Ma nell’Europa cristiana com’è vissuta, com’è interiorizzata la figura di Cristo di cui il Vangelo tramanda queste parole: “Ama il prossimo tuo come te stesso”? Se per i migranti il viaggio è una vera “via crucis”, una scommessa (quanti cadranno lungo il percorso? o saranno rimandati indietro?) come è possibile per un cristiano non impegnarsi per salvare quella vita che viene da Dio? quella vita che in alcuni stati viene difesa anche contro la volontà della madre cancellando le leggi che al tempo dei regimi atei avevano permesso di abortire? Come la grave crisi economica che si è abbattuta sull’Occidente dopo la Prima guerra mondiale ha formato l’humus in cui si sono sviluppate le dittature, così oggi l’indomabile crisi avviata nel 2008, cui si è aggiunto il fenomeno delle migrazioni, spinge gli europei, obnubilati dalla paura, a dare credito ai leader della destra xenofoba ed autoritaria?
Eppure dopo la Shoah, dopo la Resistenza, si sperava che l’Europa cristiana avesse acquisito gli anticorpi della barbarie, distinguendosi come un continente ricco di umanità, un esempio di costumi civili. A papa Francesco, il primo papa non europeo dopo secoli, viene rimproverato di occuparsi in primo luogo dei paesi extraeuropei: ed è vero che, rivisitando la dottrina sociale della Chiesa, Bergoglio raccomanda di impegnarsi nelle periferie del mondo, preoccupato non solo della vita eterna ma anche di quella terrena, affinché sia dignitosa. Ed infatti, recandosi a Lampedusa e a Lesbo, ha spinto i fedeli a solidarizzare coi migranti. Ma l’Europa non risponde alle sollecitazioni di papa Francesco, nemmeno la Polonia dove Radio Maria continua a diffondere una cultura antisemita e razzista secondo la tradizione secolare, codina e bacchettona, del papa-re che il Concilio Vaticano II ha cercato di smontare. Durante il papato di Giovanni Paolo II schiere di politici hanno tentato inutilmente con dotte argomentazioni di inserire l’espressione “Europa cristiana” nella Nuova Costituzione Europea, e la mancata citazione ha destato grande disappunto nella Chiesa gerarchica che, allontanando e censurando chi non rinuncia al dubbio e alla critica, era, ed è rimasta, chiusa in un’arrogante pretesa di perfezione.
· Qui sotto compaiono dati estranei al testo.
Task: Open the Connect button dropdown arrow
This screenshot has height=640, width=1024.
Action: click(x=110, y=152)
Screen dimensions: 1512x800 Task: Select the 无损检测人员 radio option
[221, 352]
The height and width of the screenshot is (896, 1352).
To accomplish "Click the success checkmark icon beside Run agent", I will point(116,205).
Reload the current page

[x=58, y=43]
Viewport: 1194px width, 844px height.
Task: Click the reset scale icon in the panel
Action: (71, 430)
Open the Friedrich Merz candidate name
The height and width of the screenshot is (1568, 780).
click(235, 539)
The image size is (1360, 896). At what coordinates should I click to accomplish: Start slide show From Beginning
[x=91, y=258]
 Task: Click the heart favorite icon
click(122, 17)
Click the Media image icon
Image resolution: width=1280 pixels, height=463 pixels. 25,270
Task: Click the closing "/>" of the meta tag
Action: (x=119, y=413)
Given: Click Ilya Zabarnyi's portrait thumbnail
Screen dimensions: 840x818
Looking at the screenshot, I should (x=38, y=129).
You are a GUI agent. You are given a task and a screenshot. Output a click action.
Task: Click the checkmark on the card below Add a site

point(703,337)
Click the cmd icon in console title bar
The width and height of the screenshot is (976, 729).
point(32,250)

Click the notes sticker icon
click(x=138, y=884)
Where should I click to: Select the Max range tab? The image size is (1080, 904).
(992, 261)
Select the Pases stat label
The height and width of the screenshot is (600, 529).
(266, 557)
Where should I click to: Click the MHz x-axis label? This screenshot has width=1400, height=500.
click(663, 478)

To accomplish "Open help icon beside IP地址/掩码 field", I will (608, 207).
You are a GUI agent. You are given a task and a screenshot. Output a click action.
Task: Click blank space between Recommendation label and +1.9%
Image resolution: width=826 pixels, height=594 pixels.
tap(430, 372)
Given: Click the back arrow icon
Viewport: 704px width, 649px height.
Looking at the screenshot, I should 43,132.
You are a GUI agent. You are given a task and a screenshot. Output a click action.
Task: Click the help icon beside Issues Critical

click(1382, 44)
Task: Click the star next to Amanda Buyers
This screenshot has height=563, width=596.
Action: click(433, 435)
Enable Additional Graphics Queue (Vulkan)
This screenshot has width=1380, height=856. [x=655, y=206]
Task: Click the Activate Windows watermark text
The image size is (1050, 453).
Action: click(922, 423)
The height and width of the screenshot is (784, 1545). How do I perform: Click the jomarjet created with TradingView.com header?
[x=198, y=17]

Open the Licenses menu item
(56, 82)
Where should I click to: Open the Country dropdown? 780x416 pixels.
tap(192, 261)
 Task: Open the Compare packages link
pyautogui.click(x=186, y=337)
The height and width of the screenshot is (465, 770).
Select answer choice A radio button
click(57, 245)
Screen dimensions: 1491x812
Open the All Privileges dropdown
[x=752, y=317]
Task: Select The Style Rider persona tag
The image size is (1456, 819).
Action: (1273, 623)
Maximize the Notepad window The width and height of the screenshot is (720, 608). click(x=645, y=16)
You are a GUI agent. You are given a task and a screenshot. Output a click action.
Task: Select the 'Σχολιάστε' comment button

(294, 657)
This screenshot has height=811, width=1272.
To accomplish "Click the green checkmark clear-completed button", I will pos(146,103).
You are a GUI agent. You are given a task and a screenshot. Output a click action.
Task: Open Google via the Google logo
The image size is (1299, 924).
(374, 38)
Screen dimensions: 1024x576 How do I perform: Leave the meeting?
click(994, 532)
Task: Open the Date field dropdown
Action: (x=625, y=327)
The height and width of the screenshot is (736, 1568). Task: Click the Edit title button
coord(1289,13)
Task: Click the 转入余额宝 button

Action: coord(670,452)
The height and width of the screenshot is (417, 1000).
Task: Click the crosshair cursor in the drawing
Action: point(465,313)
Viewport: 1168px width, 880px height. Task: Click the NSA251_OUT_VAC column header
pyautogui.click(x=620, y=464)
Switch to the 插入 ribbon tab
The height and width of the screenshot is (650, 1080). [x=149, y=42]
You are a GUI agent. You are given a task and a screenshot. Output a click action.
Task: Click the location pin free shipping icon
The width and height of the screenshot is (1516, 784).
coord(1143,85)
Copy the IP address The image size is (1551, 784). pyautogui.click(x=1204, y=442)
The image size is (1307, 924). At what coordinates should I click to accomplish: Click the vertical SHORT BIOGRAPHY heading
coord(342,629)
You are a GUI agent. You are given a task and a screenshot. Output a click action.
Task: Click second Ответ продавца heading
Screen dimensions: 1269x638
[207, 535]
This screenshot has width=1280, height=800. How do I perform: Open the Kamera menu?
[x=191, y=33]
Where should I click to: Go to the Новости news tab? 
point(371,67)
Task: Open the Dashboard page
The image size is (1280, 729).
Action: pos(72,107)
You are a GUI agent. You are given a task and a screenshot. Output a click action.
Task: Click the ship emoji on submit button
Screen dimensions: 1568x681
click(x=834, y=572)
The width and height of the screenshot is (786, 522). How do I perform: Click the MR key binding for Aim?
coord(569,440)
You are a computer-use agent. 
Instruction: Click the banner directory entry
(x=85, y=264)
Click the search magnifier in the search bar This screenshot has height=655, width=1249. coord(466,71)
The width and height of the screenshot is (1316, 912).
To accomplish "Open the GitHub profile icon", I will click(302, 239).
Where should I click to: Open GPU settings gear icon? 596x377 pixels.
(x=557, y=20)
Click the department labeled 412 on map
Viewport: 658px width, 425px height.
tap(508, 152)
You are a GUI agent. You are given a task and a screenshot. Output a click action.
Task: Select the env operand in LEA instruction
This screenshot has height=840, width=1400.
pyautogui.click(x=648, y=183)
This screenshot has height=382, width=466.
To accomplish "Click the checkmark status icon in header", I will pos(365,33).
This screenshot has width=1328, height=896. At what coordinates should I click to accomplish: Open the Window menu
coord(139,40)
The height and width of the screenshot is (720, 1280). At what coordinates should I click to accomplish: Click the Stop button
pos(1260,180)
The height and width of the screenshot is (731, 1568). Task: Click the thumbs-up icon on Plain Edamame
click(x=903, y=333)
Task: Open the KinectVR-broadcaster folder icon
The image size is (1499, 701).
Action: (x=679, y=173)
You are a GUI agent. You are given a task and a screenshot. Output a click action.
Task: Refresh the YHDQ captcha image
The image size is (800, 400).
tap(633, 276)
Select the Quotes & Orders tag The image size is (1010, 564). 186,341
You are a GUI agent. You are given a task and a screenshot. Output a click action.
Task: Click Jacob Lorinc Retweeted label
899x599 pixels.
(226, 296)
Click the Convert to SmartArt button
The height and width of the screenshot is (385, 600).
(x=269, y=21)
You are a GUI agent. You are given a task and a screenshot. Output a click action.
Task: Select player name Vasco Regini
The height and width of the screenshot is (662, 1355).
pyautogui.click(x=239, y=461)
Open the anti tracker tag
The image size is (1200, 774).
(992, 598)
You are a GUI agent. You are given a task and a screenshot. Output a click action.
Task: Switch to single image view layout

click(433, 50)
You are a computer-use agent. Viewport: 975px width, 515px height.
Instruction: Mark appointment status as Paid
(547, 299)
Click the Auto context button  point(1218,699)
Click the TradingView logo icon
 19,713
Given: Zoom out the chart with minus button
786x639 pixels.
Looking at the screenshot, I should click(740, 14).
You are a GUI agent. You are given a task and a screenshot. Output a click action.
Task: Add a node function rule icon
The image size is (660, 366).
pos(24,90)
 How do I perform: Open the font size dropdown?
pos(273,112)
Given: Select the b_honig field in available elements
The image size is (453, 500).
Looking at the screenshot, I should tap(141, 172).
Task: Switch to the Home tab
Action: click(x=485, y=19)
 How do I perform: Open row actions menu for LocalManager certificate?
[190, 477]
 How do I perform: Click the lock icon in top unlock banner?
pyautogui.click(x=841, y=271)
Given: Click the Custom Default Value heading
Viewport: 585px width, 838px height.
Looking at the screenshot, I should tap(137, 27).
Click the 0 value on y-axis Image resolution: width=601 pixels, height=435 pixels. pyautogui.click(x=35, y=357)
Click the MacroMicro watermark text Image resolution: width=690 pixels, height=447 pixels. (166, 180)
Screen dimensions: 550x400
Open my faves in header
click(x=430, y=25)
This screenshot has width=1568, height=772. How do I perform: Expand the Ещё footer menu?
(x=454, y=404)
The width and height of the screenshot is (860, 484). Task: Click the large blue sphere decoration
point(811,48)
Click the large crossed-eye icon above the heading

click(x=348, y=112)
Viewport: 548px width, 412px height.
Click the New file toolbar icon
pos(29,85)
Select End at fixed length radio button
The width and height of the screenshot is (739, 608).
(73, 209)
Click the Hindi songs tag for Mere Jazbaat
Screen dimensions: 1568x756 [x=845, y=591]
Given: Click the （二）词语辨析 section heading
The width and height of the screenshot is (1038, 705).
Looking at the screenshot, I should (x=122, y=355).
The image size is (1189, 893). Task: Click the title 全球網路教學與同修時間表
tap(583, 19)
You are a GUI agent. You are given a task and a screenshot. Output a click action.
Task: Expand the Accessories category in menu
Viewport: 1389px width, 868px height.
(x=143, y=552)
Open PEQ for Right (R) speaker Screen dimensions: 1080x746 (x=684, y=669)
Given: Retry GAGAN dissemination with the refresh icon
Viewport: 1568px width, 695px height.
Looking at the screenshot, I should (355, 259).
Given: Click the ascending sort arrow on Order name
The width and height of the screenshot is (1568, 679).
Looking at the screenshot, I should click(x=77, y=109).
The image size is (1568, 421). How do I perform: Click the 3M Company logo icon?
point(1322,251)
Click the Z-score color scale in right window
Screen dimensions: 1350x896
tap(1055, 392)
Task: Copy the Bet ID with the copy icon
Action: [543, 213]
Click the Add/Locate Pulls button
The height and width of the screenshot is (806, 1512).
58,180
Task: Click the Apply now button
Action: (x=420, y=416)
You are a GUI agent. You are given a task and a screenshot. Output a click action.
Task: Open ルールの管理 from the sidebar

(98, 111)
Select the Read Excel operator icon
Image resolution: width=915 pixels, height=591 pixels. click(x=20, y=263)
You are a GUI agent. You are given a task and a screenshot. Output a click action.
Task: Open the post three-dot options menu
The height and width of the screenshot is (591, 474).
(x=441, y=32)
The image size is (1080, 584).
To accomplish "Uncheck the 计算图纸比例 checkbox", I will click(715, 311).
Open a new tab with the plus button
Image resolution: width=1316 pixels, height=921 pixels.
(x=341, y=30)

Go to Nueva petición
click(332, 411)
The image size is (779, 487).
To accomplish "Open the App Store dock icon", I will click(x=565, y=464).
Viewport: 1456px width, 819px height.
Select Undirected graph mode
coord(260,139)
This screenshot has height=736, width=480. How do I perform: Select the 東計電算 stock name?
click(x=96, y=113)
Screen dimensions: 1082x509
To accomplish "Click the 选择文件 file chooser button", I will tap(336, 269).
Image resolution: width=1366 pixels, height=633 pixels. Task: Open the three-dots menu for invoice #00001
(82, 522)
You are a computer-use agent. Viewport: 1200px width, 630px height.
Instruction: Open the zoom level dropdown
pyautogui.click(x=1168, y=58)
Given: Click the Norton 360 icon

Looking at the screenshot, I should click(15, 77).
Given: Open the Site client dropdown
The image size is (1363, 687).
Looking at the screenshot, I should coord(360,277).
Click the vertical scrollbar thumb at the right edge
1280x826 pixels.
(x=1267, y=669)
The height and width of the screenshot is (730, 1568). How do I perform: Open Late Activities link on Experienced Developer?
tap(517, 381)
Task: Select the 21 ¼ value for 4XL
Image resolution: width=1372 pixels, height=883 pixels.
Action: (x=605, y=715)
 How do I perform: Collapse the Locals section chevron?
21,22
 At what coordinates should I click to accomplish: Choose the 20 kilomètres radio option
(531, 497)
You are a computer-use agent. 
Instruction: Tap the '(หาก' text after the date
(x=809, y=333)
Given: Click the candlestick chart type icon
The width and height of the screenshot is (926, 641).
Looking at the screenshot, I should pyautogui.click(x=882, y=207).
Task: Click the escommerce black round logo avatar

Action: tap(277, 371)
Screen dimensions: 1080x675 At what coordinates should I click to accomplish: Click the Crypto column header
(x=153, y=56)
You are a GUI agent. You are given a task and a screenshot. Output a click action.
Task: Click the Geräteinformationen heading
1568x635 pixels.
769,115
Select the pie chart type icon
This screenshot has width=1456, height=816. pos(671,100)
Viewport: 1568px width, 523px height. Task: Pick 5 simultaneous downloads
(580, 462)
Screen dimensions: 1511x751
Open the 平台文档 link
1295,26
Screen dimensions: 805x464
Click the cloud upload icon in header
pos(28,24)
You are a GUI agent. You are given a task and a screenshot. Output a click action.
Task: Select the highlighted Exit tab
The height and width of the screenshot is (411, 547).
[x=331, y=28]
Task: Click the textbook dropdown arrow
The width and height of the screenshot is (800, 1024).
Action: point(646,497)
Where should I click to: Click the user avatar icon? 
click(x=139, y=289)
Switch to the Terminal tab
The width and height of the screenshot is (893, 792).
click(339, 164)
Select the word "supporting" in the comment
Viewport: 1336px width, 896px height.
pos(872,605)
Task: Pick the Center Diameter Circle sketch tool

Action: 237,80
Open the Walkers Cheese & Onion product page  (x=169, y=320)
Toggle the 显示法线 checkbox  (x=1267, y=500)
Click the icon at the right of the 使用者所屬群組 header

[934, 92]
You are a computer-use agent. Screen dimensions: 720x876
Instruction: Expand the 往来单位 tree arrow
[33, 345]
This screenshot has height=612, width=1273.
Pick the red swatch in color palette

Ma un’Europa cristiana dovrebbe essere un mondo che alimenta spiritualmente i fedeli e, dunque, giudica angusta e manchevole l’azione pastorale che si limita a promuovere il rispetto dell’ortodossia, la ritualità delle cerimonie, la venerazione dei santi che difendono il campanile o intervengono miracolosamente per risolvere i guai personali. Quando invece il Cristo, il Salvatore che secondo i Vangeli ha subito la crocifissione per amore dell’uomo, dovrebbe nutrire il cuore dei fedeli facendoli capaci di accettare qualche sacrificio per amore del prossimo. A cominciare dai bambini abbandonati.